══ RECORD EXCERPTS ══
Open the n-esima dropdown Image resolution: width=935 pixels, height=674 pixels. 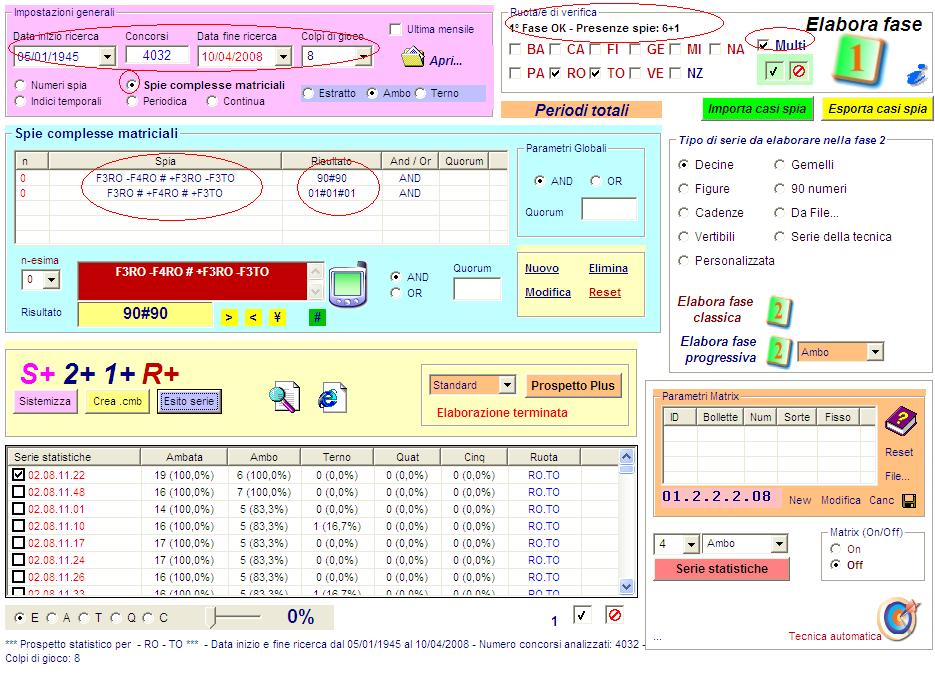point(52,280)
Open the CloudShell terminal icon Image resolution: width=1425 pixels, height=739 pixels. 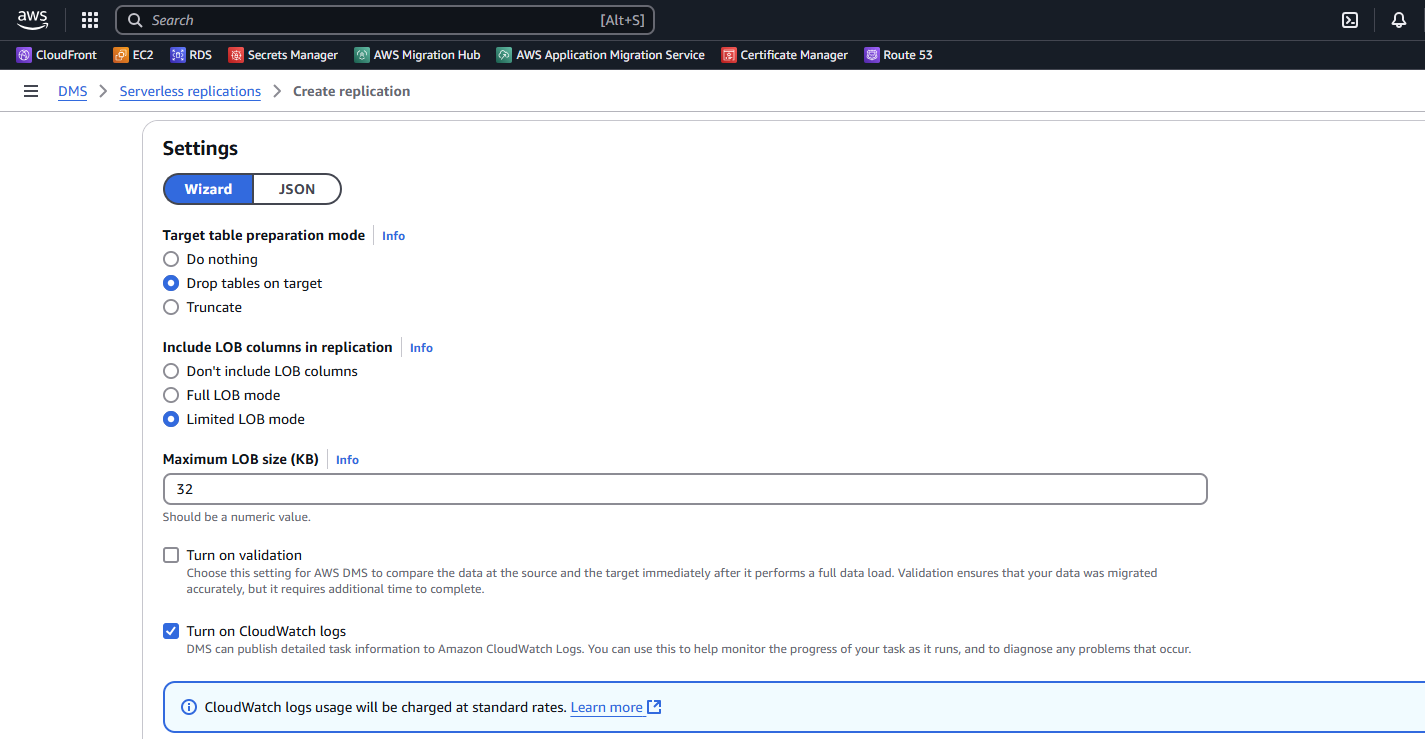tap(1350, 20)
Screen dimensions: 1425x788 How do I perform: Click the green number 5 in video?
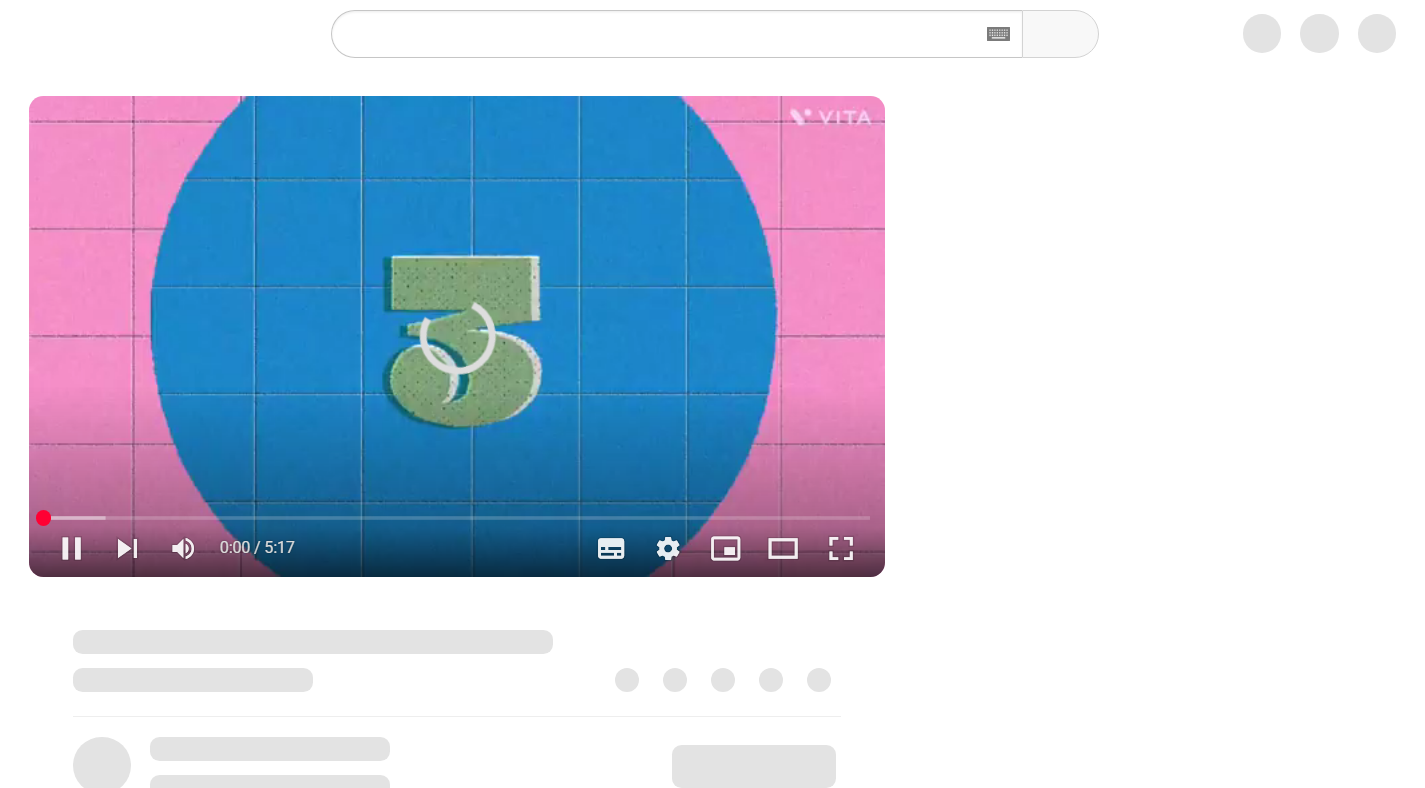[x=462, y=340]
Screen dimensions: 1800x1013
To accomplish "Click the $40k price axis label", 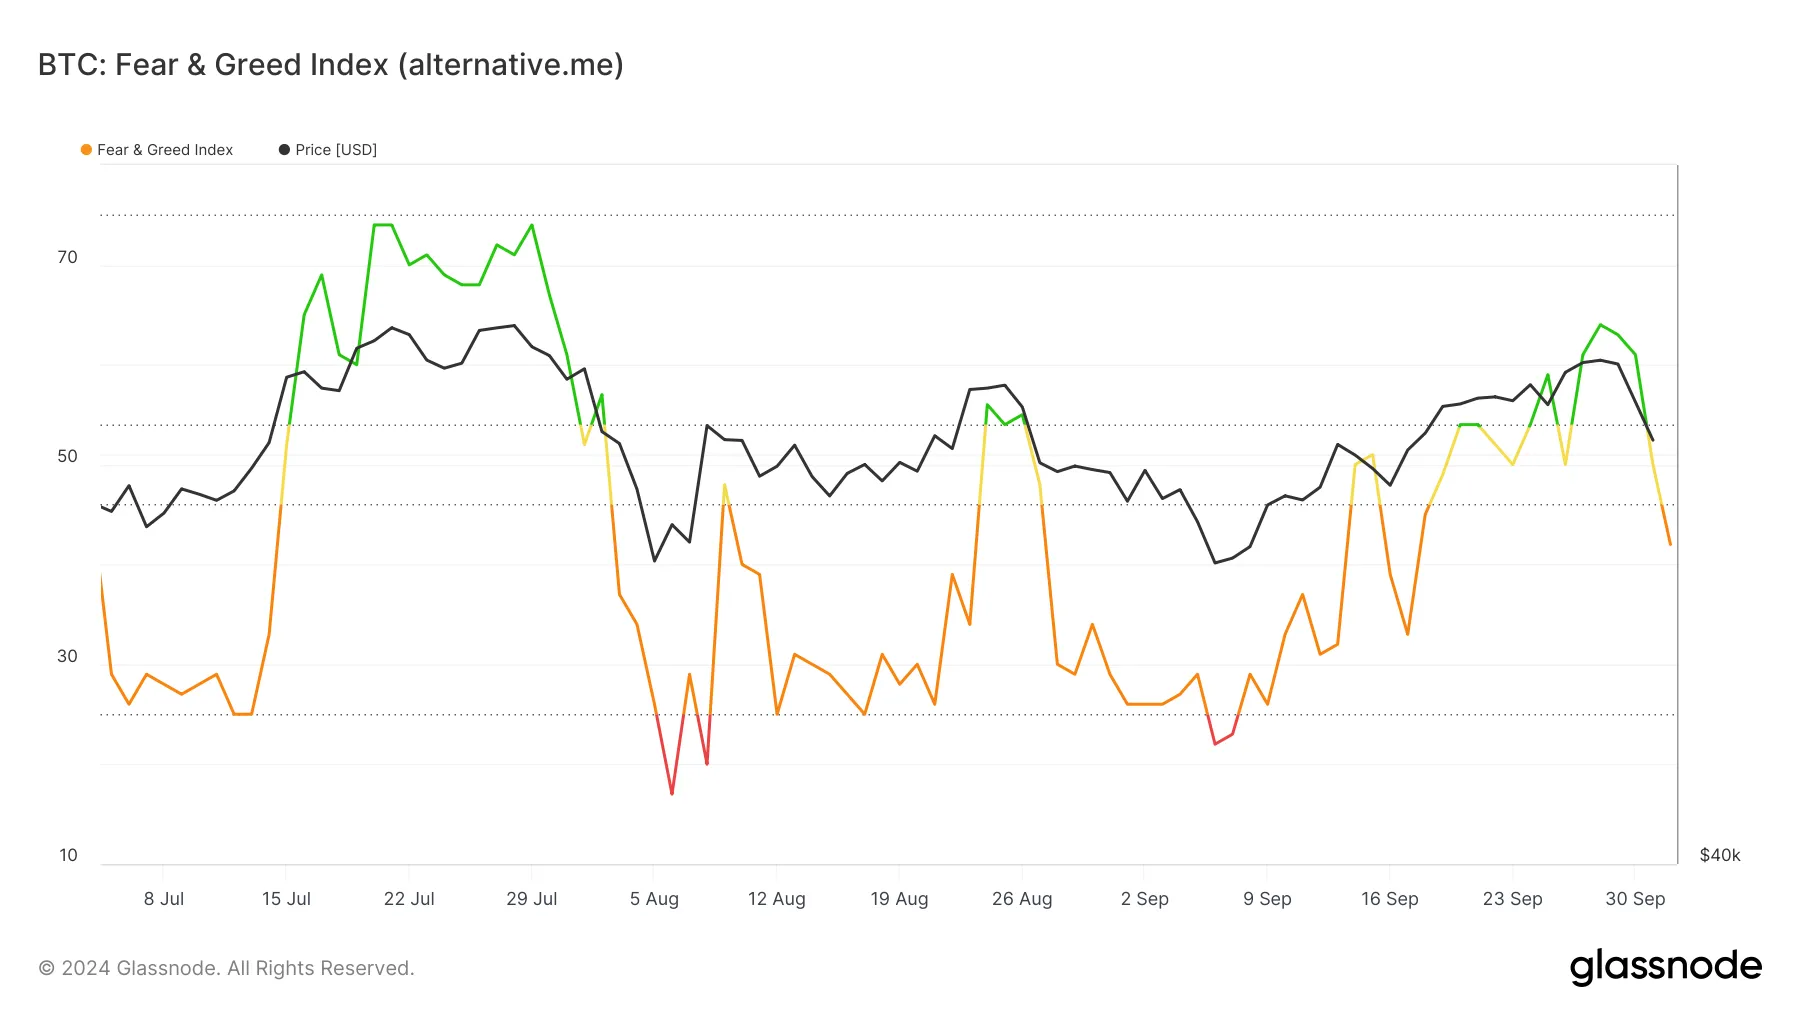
═══
■ **TASK GOAL**
Every line from the one containing "Screen dimensions: 1800x1013" to the last line of the material must be returned exactly. Leave out any pictures.

■ **TASK SOLUTION**
Screen dimensions: 1800x1013
To accomplish "Click the $40k price axis label", 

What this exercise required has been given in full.